Investing.com - Gold prices were little changed on Friday,after a modest boost from U.S. inflation data failed to revive a rally driven by last week's escalations of the U.S.-China trade war.
Gold futures for December delivery on the Comex division of the New York Mercantile Exchange, rose $1.15, or 0.1%, to $1,538.05 a troy ounce by 9:15 AM ET (13:15 GMT).
The precious metal pulled away from the flat line after the Fed’s preferred inflation indicator, the core PCE price index, rose less than expected in July.
Subdued inflation has been one of the key factors mentioned by the Federal Reserve as justification for a looser stance on monetary policy.
Markets continue to price in an additional 25 basis point cut at the next policy decision in September.
Lower interest rates tend to support gold by reducing the yield on bonds, which compete for the capital of risk-averse investors.
Gold was on track for a rise of nearly 7% for the month, due largely to the U.S. and China escalating their tariff war throughout August. However, it was noticeably flat for the last week as tit-for-tat retaliations dried up and the rhetoric from both sides became vaguer.
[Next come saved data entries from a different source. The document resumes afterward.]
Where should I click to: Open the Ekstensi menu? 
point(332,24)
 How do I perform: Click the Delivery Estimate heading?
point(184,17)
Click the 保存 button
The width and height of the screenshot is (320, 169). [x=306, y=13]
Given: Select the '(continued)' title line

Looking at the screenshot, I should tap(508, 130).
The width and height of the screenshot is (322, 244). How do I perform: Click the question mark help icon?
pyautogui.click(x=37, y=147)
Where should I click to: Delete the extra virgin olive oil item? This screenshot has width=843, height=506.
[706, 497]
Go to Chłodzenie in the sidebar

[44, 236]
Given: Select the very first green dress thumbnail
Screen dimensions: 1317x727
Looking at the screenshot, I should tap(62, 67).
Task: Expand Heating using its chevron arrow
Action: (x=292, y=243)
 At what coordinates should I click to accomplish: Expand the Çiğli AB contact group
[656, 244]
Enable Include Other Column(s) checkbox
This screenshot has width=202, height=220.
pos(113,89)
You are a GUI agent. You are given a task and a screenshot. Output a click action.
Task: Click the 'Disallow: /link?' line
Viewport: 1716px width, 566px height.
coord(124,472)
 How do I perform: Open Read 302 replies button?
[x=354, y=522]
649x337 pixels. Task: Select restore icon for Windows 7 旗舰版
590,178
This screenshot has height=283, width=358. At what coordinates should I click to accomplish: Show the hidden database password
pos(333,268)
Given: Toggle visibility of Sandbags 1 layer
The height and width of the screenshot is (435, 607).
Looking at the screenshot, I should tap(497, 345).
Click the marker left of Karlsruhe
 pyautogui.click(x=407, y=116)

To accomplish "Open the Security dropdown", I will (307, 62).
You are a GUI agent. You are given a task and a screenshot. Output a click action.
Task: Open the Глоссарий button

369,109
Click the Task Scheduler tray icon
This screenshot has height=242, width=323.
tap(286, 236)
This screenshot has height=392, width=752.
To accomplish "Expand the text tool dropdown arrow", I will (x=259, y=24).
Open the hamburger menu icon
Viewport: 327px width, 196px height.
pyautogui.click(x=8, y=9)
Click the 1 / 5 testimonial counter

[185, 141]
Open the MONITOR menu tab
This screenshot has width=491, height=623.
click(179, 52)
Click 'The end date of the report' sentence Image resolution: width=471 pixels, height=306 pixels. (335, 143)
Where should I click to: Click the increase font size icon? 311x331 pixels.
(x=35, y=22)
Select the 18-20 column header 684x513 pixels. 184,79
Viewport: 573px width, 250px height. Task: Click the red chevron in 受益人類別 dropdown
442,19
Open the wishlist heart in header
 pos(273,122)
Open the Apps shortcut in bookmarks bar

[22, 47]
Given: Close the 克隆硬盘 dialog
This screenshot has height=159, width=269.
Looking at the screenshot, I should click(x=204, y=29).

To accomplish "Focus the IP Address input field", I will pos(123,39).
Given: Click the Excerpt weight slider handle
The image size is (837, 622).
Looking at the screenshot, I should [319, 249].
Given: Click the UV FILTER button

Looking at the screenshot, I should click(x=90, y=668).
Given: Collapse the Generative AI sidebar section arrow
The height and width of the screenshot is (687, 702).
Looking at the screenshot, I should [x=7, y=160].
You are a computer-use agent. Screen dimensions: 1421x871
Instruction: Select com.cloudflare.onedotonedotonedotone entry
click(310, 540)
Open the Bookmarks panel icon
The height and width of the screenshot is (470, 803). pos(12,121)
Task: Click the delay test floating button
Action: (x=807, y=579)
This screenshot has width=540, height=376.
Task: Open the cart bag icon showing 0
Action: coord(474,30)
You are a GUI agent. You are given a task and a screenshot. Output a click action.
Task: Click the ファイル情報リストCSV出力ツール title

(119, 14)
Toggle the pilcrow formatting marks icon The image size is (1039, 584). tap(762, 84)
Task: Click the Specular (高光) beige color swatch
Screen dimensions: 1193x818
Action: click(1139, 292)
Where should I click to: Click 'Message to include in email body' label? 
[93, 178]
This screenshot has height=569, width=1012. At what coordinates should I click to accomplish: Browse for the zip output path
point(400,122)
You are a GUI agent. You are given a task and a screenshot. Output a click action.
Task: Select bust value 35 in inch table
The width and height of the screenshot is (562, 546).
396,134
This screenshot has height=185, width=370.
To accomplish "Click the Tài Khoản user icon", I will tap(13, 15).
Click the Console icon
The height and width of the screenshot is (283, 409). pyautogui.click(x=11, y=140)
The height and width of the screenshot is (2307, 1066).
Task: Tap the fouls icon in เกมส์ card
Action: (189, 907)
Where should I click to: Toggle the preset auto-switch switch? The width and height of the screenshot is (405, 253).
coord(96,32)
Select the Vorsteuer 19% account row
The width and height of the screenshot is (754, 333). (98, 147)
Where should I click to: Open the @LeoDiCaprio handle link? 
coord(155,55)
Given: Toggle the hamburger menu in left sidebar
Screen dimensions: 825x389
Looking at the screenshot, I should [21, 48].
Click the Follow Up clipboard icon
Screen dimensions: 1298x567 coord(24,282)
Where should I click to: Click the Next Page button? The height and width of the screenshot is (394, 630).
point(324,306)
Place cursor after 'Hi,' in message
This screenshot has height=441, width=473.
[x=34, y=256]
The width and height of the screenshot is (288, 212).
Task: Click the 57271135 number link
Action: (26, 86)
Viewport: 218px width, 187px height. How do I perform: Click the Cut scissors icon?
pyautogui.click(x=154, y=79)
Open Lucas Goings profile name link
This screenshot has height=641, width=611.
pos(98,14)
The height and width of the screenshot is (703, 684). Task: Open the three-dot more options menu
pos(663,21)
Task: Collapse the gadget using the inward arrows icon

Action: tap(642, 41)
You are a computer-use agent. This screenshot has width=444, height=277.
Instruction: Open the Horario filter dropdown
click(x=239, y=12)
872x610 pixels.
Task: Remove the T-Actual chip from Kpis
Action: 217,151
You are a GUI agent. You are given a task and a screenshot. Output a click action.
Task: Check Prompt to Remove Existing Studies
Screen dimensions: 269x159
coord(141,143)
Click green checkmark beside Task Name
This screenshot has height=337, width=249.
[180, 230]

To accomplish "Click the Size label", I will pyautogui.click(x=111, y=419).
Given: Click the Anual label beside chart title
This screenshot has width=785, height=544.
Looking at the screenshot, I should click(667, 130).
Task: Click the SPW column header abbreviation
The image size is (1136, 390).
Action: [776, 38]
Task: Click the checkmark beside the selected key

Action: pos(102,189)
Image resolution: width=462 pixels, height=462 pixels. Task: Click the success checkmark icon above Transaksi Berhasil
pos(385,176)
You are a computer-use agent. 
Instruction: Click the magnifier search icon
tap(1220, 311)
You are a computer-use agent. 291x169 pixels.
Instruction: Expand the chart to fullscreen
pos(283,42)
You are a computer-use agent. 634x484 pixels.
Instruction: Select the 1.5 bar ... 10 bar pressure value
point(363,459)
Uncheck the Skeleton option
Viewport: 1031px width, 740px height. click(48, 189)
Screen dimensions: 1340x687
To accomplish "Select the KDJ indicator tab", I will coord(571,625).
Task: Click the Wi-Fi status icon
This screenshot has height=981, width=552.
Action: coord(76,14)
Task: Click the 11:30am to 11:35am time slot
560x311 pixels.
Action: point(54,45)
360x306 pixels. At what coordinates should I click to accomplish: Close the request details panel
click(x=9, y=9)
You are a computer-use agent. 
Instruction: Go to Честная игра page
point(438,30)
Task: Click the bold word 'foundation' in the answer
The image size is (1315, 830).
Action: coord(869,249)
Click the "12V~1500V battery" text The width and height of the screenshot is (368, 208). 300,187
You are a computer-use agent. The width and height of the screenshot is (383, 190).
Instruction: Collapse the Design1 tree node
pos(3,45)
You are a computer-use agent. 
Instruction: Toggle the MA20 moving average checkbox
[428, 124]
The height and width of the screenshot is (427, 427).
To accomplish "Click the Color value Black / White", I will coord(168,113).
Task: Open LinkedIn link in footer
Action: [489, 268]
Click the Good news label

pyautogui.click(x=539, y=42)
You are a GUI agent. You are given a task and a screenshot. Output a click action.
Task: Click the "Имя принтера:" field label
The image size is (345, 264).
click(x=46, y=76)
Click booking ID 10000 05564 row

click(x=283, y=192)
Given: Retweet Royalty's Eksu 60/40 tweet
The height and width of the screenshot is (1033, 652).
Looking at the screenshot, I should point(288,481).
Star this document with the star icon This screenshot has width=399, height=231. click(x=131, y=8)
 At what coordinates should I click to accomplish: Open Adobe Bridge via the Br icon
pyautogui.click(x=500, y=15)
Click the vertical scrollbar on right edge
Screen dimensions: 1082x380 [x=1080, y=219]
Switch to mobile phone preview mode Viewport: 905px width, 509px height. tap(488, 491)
Chinese officials said on Friday merely that negotiators on both sides were “maintaining effective communication.”
Ole Hansen, head of commodity strategy at Saxo Bank, said the rally had paused not only because of trade developments, but also due to technical factors in the foreign exchange market, where the dollar hit a one-month high earlier Friday, and to investors seeking relative value in silver and platinum.
Silver futures, which were slow to follow gold higher earlier this year, have risen over 17% this month. They gained 1.0% to $18.512 a troy ounce by 9:17 AM ET (13:17 GMT).
In base metals, copper advanced 0.1% to $2.581 a pound.